Menurut pria yang juga ketua DPC PDIP Gresik itu, hal tersebut perlu dilakukan agar ketika perda terkait tata ruang ditetapkan tidak menimbulkan masalah yang tidak diinginkan.
“Ketika semua data sudah tersingkronisasi, maka tidak ada lagi pertentangan ketika perda digedok” tegasnya.
Terkait dengan habisnya masa persidangan di tahun 2021, Mujid Ridwan menegaskan bahwa masa kerja pansus bisa dilanjutkan di masa persidangan tahun 2022.
“Ndak masalah, pansus tetap bekerja di masa persidangan tahun depan” imbuhnya.

Sebagaimana disampaikan oleh ketua Pansus RTRW M. Syahrul Munir bahwa pansus masih menunggu kajian detil dari eksekutif.
“Terutama pada perubahan pola ruang yang sebelumnya adalah kawasan pertanian dan perikanan menjadi kawasan industri. Ada 3 titik lokasi yang menjadi pusat perhatian yakni, Agro industri di sekitar Waduk Sukodono, Kawasan Industri Halal di Sidayu, dan Pengolahan Limbah B3 di Ujungpangkah,” ujarnya.
Menurut pria yang juga ketua Fraksi Kebangkitan Bangsa DPRD Gresik itu, Pansus ingin memastikan bahwa konsep pengembangan kawasan industri benar-benar menjadi manfaat bagi masyarakat, bukan menjadi mudharat.
“Maka perlu pendalaman kajian baik itu secara teknis maupun secara sosiologis agar jangan sampai setelah kita sahkan perda RTRW ini justru malah menjadi polemik dan konflik sosial di masyarakat,” jelasnya.

M. Syahrul Munir mencontohkan, baru saja muncul konflik sosial seperti di Mengare akibat pengembangan kawasan JIIPE. Nelayan demo di titik pengembangan kawasan di Desa Kramat Bungah.
“Kita gak mau hal yang seperti ini terjadi lagi.

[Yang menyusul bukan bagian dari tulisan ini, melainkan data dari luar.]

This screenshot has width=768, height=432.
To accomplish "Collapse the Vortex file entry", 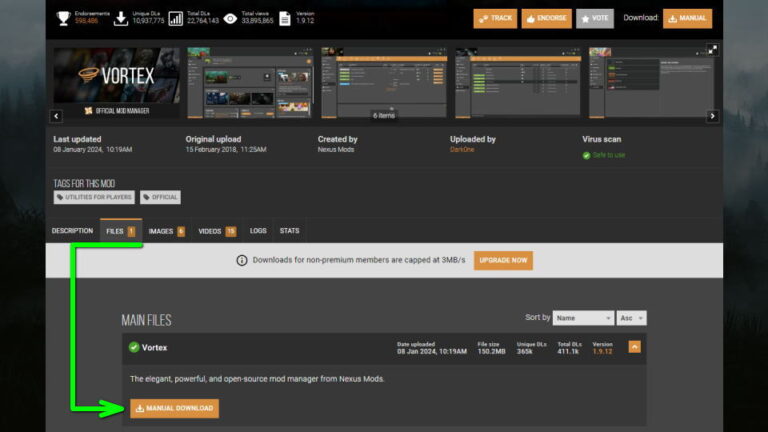I will click(x=634, y=347).
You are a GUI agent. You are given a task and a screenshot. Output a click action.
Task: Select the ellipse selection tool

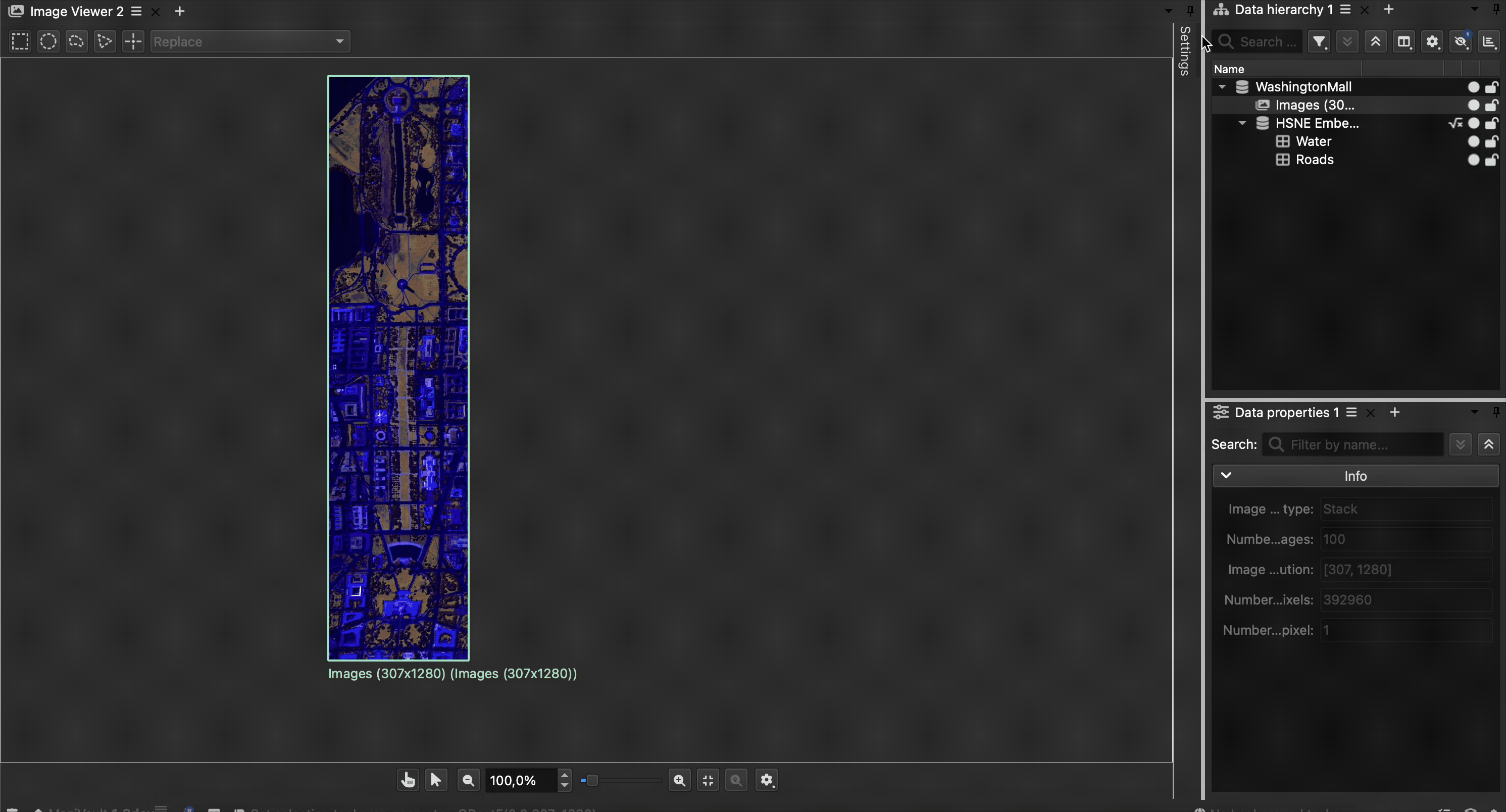click(48, 41)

Di samping konsep pengembangan kawasan, sosialisasi ke masyarakat dan mitigasi resiko konflik sosial juga harus dilakukan dahulu oleh Pemda,” imbuhnya.
Contoh lainnya menurut M. Syahy Munir seperti Waduk Sukodono itu proyek APBN, namun APBD kita juga terserap kesana untuk membuat jaringan tersier. Secara eksisting pemanfaatannya masih belum maksimal untuk menjadi penopang kebutuhan air bagi petani-petani di sekitar waduk.

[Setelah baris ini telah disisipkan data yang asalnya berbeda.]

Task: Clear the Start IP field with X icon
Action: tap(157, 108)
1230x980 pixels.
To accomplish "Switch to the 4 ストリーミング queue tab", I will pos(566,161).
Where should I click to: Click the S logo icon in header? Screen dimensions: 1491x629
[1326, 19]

“Ini sudah mau dijadikan kawasan industri saja tanpa ada kajian yang jelas. KIH kita dapat informasi bahwa nanti targetnya impor sapi dari Brazil terus diekspor dalam bentuk olahan. Itu bagaimana konsepnya? Lha wong sekitar Panceng dan Pangkah itu banyak peternak sapi kok tidak memaksimalkan potensi lokal,” ungkapnya penuh tanda tanya.

Selanjutnya, politisi PKB itu menambahkan bahwa Pengolahan Limbah B3 di Ujungpangkah juga perlu kajian lebih lanjut karena rawan konflik sosial yang sangat tinggi dengan masyarakat. Belum lagi bicara potensi dampak lingkungan yang sangat berbahaya. Meskipun sebenarnya pengolahan Limbah B3 itu sangat penting juga bagi daerah yang banyak industrinya seperti di Gresik agar pencemaran semakin terkendali.

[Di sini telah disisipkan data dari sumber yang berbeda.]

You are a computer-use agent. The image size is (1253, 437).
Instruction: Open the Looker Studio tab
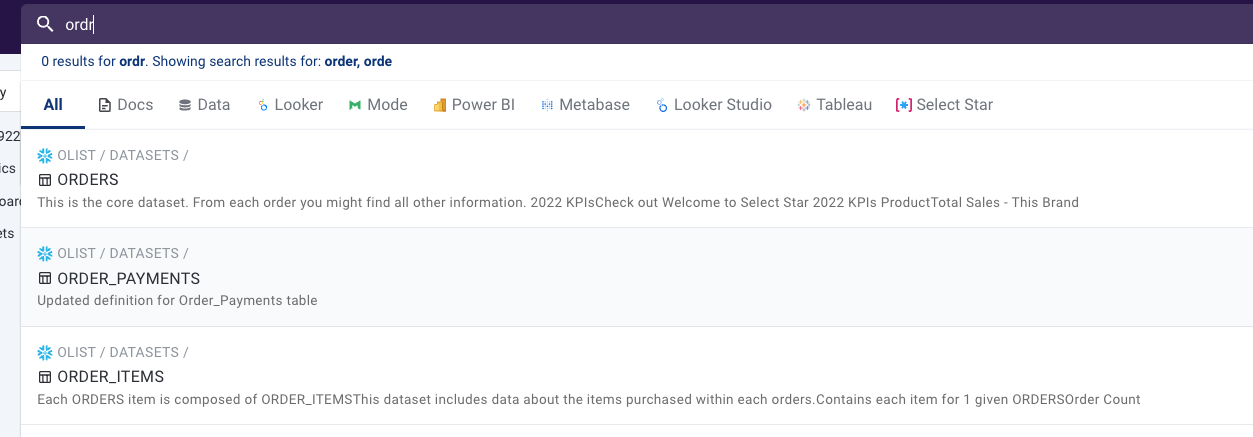point(714,105)
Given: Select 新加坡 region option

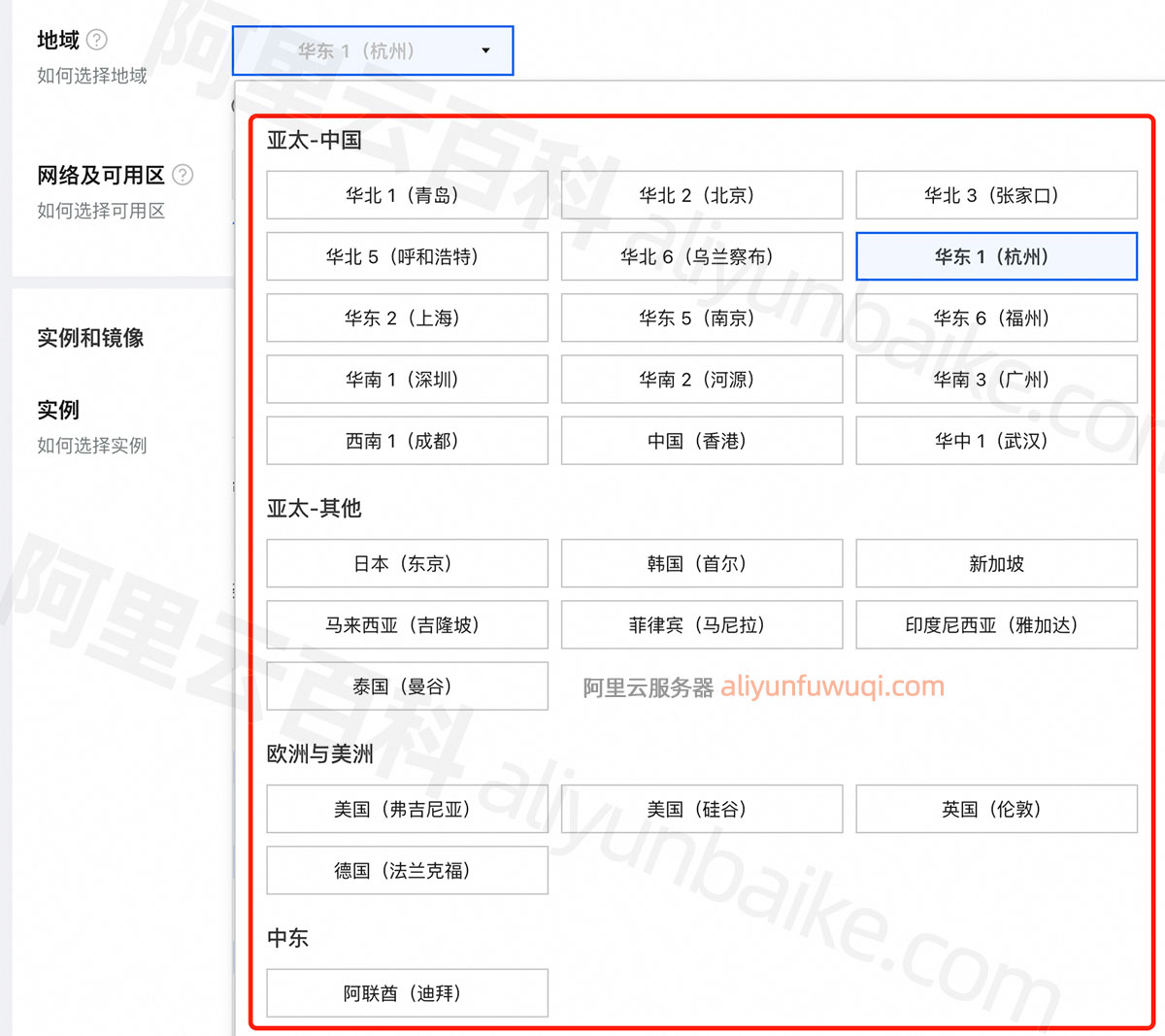Looking at the screenshot, I should [x=996, y=564].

Baca Lainnya: Refleksi Tahun 2021 dan Resolusi Kinerja Pemkab Blitar Tahun 2022
Dia menegaskan, pansus menargetkan pembahasan akan segera rampung dalam waktu dekat.
“Pertengahan Januari ada rencana pembahasan lintas sektoral dengan provinsi dan Kementerian untuk penyelarasan. Jadi kita target awal Januari harus sudah tuntas,” pungkasnya optimis. (Bas/Nuh)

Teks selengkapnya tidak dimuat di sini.